Этот издевательский жест Черткова был как бы благословлением Саши на ее войну с родной матерью."
Еще из Басинского: "Два душевно больных и бесконечно зависимых от Толстого человека не могли поделить его между собой и ненавидели один другого, а он хотел, чтобы они любили друг друга, как он любил их. «Как вы не понимаете. Отчего вы не хотите понять… Это так просто… Почему вы не хотите это сделать», – бормотал он в бреду за два дня до смерти.
6-го утром он привстал на кровати и отчетливо произнес: «Только советую вам помнить одно: есть пропасть людей на свете, кроме Льва Толстого, – а вы смо́мотрите на одного Льва».

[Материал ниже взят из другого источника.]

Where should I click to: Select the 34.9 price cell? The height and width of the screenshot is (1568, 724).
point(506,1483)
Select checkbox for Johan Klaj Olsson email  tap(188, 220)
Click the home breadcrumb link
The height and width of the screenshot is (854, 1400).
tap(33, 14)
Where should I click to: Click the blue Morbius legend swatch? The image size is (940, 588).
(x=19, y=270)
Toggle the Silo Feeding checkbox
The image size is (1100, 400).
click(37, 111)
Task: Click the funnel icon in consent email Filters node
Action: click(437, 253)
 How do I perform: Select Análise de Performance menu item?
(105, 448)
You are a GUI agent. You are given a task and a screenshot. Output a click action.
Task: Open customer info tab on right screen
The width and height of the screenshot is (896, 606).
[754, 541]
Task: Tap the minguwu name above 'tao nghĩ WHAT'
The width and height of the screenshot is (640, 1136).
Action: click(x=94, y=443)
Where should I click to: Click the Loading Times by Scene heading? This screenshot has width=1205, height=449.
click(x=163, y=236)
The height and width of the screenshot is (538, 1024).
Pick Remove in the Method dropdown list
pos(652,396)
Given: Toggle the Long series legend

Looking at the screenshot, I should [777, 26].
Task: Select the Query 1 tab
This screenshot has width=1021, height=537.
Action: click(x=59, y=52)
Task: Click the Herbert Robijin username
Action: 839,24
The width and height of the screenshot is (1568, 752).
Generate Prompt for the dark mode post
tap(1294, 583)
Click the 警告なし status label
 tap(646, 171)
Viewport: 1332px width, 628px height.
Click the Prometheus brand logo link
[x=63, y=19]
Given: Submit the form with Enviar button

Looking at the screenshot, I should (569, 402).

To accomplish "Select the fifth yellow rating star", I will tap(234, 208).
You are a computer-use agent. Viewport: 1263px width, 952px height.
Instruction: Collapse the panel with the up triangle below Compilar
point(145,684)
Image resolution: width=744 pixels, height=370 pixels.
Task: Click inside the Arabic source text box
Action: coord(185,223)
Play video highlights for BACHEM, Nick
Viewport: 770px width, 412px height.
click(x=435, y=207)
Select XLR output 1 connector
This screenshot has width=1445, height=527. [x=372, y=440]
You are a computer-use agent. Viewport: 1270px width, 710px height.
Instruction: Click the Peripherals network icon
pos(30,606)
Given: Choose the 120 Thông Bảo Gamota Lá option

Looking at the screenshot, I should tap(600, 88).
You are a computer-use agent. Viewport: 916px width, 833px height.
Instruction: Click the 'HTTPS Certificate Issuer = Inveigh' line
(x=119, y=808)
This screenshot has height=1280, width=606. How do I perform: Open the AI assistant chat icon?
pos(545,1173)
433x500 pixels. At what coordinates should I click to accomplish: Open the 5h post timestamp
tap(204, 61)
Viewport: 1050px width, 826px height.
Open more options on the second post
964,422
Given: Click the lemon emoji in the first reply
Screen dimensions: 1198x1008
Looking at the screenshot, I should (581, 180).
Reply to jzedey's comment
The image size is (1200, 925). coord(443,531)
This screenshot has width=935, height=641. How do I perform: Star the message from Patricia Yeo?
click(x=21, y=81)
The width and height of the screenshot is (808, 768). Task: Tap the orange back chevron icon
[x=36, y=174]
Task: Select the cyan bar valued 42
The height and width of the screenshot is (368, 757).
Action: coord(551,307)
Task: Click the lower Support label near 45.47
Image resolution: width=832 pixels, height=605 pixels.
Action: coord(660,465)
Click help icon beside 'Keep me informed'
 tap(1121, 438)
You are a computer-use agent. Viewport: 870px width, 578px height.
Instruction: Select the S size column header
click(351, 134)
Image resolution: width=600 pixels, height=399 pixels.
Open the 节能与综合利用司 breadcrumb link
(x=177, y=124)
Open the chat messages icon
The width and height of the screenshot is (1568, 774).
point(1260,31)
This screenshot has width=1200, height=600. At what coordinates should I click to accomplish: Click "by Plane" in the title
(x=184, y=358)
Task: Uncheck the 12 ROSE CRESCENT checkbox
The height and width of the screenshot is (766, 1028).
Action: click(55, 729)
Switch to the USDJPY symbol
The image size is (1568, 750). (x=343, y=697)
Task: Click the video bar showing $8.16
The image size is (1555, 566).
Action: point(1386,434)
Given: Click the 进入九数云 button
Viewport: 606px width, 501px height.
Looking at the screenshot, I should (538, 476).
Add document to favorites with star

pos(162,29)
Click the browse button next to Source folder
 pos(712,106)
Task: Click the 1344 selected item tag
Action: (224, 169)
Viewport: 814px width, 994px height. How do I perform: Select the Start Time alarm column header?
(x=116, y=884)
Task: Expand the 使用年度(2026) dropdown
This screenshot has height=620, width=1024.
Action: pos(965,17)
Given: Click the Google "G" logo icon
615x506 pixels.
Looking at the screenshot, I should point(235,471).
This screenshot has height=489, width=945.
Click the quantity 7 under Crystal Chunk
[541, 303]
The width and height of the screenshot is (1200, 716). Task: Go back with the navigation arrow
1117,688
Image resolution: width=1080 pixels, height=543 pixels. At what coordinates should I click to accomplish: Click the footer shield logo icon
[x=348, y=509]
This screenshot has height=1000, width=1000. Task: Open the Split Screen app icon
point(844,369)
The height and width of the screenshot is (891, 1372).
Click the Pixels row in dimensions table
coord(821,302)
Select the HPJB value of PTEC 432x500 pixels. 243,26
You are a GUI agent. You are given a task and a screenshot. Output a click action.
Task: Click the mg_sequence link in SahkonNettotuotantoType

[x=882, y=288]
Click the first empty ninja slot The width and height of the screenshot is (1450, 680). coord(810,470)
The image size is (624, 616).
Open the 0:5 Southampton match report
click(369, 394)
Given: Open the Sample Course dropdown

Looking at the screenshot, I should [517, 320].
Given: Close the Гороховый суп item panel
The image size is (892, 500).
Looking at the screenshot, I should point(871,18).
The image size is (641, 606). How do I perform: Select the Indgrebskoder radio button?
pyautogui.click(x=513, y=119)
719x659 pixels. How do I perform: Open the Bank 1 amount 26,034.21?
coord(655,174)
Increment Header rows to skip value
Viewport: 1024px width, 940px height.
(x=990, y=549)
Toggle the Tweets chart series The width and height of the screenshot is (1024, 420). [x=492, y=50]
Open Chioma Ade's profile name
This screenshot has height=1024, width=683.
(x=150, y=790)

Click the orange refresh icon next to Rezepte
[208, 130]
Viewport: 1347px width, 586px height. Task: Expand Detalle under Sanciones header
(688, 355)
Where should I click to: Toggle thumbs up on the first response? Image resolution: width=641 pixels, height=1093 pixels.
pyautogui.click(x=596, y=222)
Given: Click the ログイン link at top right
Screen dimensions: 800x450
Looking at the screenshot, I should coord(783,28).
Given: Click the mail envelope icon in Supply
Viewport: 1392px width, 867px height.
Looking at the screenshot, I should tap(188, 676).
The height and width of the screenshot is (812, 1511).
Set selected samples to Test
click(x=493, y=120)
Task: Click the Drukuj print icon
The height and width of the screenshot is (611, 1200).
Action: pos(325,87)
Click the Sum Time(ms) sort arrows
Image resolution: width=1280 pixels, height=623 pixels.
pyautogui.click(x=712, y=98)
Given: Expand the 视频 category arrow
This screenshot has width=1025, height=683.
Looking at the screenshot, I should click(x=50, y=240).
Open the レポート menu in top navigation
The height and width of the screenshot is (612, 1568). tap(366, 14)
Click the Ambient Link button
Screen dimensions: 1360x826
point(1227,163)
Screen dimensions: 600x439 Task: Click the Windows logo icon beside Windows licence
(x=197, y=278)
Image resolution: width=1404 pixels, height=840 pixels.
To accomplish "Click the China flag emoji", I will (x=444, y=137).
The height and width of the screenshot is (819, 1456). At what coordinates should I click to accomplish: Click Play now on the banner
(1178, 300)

Вот что пишет Татьяна Львовна брату Михаилу через полвека после событий 1910 года: "Ты не видел страданий отца. А они были бесконечно велики. Если бы они не любили друг друга -- все это было бы очень просто: простились бы и расстались. Но дело в том, что каждый из них был привязан к другому всем сердцем, хотя и по-разному. Если бы только все их оставили в покое - нашли бы выход. Кто главным образом повредил в этом деле - это Саша. Больше, чем Чертков. Она была молода.. Она видела только страдания отца и любя его всем сердцем, она думала, что он может начать новую жизнь отдельно от старой своей подруги и быть счастливым... Я никогда не могу говорить или читать или думать об этом без тяжелого волнения. И мы напрасно мало вмешивались в это".
Все правда, кроме одного. Чертков был виноват более. Он все-таки был для семьи Толстым внешним, чуждым. И должен был осознавать это, признавать свою роль и свое место. У него была своя семья. Вот и занимался бы ею. А не рушил чужую.